#### TASK DIRECTIONS:
Quote the entries below from the line with "This screenshot has width=1024, height=501." through the line with "Task: Open Autodesk 360 in favorites", both ends included, and only those lines.

#### LISTED RECORDS:
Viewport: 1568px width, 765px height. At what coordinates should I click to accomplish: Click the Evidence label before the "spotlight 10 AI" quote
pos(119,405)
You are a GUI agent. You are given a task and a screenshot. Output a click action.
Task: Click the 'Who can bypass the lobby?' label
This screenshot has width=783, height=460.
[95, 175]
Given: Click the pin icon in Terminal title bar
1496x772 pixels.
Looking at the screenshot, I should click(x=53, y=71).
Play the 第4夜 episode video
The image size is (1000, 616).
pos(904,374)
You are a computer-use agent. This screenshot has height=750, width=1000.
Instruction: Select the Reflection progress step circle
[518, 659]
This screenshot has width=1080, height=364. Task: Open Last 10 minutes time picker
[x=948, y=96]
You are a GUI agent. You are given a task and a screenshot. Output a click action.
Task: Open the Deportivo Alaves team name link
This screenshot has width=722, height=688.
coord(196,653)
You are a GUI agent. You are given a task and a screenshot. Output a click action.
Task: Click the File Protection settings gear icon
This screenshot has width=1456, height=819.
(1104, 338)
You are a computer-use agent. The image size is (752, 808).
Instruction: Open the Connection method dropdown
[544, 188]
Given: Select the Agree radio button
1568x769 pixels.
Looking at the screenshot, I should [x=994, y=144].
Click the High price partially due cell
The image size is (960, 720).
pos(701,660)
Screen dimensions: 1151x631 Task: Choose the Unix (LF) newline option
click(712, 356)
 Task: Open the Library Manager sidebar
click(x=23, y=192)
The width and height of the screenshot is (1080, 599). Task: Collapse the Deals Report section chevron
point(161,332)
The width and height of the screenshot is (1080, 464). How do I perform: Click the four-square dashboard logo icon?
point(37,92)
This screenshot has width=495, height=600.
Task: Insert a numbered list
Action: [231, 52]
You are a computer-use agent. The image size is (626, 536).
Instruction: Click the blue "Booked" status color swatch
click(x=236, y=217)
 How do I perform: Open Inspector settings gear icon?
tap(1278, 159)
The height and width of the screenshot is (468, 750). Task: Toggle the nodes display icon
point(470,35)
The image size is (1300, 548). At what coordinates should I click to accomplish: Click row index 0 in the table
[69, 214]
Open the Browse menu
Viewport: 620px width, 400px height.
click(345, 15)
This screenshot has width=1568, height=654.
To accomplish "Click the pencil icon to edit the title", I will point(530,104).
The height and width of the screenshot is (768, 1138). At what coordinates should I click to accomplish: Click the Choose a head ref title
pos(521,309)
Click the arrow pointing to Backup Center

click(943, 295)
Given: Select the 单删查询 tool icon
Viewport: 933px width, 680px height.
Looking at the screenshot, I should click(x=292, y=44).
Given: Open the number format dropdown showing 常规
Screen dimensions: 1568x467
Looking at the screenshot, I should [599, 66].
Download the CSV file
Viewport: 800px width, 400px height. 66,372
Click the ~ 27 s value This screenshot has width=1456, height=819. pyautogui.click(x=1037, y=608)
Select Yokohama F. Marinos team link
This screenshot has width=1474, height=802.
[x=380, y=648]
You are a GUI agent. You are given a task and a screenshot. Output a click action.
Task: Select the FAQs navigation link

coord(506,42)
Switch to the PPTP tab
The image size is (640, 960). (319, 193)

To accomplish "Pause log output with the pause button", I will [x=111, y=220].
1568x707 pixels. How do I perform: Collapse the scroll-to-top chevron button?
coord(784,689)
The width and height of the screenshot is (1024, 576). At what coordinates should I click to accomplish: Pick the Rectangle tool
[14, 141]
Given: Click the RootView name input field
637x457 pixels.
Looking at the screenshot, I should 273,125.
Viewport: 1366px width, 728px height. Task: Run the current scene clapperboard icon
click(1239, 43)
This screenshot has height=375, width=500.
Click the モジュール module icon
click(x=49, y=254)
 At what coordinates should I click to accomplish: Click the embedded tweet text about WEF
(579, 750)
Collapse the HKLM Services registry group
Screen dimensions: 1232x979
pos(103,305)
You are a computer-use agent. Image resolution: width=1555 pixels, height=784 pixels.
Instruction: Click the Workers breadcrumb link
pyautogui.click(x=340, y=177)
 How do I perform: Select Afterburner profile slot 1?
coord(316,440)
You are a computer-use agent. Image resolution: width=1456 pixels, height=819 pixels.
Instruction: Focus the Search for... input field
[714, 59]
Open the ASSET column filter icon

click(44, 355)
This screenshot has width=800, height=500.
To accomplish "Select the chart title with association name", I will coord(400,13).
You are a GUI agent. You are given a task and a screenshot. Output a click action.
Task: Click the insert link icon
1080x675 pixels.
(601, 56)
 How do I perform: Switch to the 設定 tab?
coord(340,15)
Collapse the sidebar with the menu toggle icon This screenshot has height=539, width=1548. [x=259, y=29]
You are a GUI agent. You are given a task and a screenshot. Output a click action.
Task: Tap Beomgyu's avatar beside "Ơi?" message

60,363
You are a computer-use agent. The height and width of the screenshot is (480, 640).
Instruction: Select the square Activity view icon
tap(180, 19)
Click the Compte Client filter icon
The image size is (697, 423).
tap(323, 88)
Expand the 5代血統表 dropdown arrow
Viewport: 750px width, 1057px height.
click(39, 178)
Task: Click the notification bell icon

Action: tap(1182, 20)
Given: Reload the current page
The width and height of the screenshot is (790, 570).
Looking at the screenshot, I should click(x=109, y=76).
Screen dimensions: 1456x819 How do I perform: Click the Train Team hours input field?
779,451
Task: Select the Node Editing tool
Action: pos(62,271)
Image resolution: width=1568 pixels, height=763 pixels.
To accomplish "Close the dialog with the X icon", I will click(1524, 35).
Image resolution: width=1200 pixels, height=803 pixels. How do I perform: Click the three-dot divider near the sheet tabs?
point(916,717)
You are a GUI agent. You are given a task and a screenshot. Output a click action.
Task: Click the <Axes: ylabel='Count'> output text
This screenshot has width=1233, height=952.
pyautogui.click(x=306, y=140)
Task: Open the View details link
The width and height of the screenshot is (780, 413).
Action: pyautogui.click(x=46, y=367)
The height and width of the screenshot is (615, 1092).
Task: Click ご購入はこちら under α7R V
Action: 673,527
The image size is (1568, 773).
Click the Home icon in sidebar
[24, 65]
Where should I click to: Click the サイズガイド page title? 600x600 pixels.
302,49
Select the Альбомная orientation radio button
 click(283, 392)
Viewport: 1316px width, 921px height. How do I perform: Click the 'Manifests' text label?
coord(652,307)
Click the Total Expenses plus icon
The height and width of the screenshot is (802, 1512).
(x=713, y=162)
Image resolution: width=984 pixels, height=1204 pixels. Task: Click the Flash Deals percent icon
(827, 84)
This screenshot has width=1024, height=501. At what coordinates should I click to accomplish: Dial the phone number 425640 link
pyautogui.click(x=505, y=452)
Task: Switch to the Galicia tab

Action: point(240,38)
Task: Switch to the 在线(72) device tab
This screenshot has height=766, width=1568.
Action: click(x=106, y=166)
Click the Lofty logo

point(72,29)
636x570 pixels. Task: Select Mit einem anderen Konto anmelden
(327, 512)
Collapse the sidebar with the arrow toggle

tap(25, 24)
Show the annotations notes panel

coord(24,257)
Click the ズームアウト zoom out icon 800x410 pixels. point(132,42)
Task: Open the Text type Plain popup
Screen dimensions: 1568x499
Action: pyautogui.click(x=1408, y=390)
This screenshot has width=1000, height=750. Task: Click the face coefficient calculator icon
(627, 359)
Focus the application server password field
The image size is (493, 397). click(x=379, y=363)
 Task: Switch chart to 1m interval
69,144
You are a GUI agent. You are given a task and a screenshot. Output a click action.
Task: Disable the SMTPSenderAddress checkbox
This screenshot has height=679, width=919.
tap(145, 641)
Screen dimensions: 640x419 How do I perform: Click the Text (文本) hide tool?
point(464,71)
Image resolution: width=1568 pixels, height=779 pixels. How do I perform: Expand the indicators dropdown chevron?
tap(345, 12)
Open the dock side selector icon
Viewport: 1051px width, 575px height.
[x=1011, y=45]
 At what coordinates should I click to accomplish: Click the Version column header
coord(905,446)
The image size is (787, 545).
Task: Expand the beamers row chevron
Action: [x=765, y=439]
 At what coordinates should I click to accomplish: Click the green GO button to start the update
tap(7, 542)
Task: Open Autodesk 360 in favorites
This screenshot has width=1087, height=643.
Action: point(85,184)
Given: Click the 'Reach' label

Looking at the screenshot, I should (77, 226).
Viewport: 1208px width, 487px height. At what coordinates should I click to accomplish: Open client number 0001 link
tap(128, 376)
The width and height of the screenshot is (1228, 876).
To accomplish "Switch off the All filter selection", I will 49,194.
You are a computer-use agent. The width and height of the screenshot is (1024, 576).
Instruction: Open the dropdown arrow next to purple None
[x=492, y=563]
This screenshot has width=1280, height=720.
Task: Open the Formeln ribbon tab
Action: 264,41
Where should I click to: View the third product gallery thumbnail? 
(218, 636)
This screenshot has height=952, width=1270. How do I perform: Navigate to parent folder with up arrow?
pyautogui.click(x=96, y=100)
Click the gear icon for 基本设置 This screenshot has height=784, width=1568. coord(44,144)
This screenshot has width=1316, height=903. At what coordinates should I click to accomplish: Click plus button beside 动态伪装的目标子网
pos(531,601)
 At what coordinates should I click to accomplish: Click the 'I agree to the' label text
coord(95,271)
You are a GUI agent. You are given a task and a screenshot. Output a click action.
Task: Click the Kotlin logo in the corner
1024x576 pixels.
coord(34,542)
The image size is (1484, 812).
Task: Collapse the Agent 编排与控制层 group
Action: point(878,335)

#### ANSWER FOR THE TASK:
This screenshot has width=1024, height=501. At what coordinates should I click to accomplish: Dial the phone number 425640 link
pyautogui.click(x=505, y=452)
Task: Switch to the Galicia tab

Action: point(240,38)
Task: Switch to the 在线(72) device tab
This screenshot has height=766, width=1568.
Action: click(x=106, y=166)
Click the Lofty logo

point(72,29)
636x570 pixels. Task: Select Mit einem anderen Konto anmelden
(327, 512)
Collapse the sidebar with the arrow toggle

tap(25, 24)
Show the annotations notes panel

coord(24,257)
Click the ズームアウト zoom out icon 800x410 pixels. point(132,42)
Task: Open the Text type Plain popup
Screen dimensions: 1568x499
Action: pyautogui.click(x=1408, y=390)
This screenshot has width=1000, height=750. Task: Click the face coefficient calculator icon
(627, 359)
Focus the application server password field
The image size is (493, 397). click(x=379, y=363)
 Task: Switch chart to 1m interval
69,144
You are a GUI agent. You are given a task and a screenshot. Output a click action.
Task: Disable the SMTPSenderAddress checkbox
This screenshot has height=679, width=919.
tap(145, 641)
Screen dimensions: 640x419 How do I perform: Click the Text (文本) hide tool?
point(464,71)
Image resolution: width=1568 pixels, height=779 pixels. How do I perform: Expand the indicators dropdown chevron?
tap(345, 12)
Open the dock side selector icon
Viewport: 1051px width, 575px height.
[x=1011, y=45]
 At what coordinates should I click to accomplish: Click the Version column header
coord(905,446)
The image size is (787, 545).
Task: Expand the beamers row chevron
Action: [x=765, y=439]
 At what coordinates should I click to accomplish: Click the green GO button to start the update
tap(7, 542)
Task: Open Autodesk 360 in favorites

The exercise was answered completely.